# Data excerpts:
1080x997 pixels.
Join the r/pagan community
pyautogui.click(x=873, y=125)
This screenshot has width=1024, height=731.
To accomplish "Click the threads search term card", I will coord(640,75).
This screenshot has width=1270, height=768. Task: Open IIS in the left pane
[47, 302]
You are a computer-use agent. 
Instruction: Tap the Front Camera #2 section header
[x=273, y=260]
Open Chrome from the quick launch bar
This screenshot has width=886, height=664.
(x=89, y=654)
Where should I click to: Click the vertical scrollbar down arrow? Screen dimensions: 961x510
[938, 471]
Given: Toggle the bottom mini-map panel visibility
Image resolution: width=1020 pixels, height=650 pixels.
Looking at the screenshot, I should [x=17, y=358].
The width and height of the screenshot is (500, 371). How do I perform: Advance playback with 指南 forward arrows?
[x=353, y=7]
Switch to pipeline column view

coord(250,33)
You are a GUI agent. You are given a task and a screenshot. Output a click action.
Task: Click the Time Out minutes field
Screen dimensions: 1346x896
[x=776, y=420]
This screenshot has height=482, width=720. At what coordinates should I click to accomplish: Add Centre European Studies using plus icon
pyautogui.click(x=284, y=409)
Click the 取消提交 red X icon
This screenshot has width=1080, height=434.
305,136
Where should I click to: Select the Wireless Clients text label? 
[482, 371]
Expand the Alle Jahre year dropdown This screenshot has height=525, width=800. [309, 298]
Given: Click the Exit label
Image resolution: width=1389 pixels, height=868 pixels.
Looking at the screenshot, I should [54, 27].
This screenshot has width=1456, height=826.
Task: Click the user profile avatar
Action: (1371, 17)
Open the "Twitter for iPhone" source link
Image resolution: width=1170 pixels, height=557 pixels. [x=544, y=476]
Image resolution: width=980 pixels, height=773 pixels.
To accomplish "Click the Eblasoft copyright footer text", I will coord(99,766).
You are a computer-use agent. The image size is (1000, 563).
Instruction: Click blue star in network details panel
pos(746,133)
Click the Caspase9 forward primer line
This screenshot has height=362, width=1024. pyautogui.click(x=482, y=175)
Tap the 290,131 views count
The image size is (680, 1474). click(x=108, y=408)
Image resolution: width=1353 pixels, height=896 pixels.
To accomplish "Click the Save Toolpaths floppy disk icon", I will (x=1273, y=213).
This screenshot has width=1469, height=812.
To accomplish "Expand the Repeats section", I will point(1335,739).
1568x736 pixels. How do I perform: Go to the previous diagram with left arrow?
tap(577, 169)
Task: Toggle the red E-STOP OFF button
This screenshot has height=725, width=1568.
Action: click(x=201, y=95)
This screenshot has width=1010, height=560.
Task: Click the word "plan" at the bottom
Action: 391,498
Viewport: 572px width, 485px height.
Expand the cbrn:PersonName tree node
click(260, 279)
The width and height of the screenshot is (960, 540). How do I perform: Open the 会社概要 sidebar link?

# Exercise task:
Reproduce the items word for word, starting at the very beginning and ending at the line that contains "coord(250,33)", with that line included.

# Response:
1080x997 pixels.
Join the r/pagan community
pyautogui.click(x=873, y=125)
This screenshot has width=1024, height=731.
To accomplish "Click the threads search term card", I will coord(640,75).
This screenshot has width=1270, height=768. Task: Open IIS in the left pane
[47, 302]
You are a computer-use agent. 
Instruction: Tap the Front Camera #2 section header
[x=273, y=260]
Open Chrome from the quick launch bar
This screenshot has width=886, height=664.
(x=89, y=654)
Where should I click to: Click the vertical scrollbar down arrow? Screen dimensions: 961x510
[938, 471]
Given: Toggle the bottom mini-map panel visibility
Image resolution: width=1020 pixels, height=650 pixels.
Looking at the screenshot, I should [x=17, y=358].
The width and height of the screenshot is (500, 371). How do I perform: Advance playback with 指南 forward arrows?
[x=353, y=7]
Switch to pipeline column view

coord(250,33)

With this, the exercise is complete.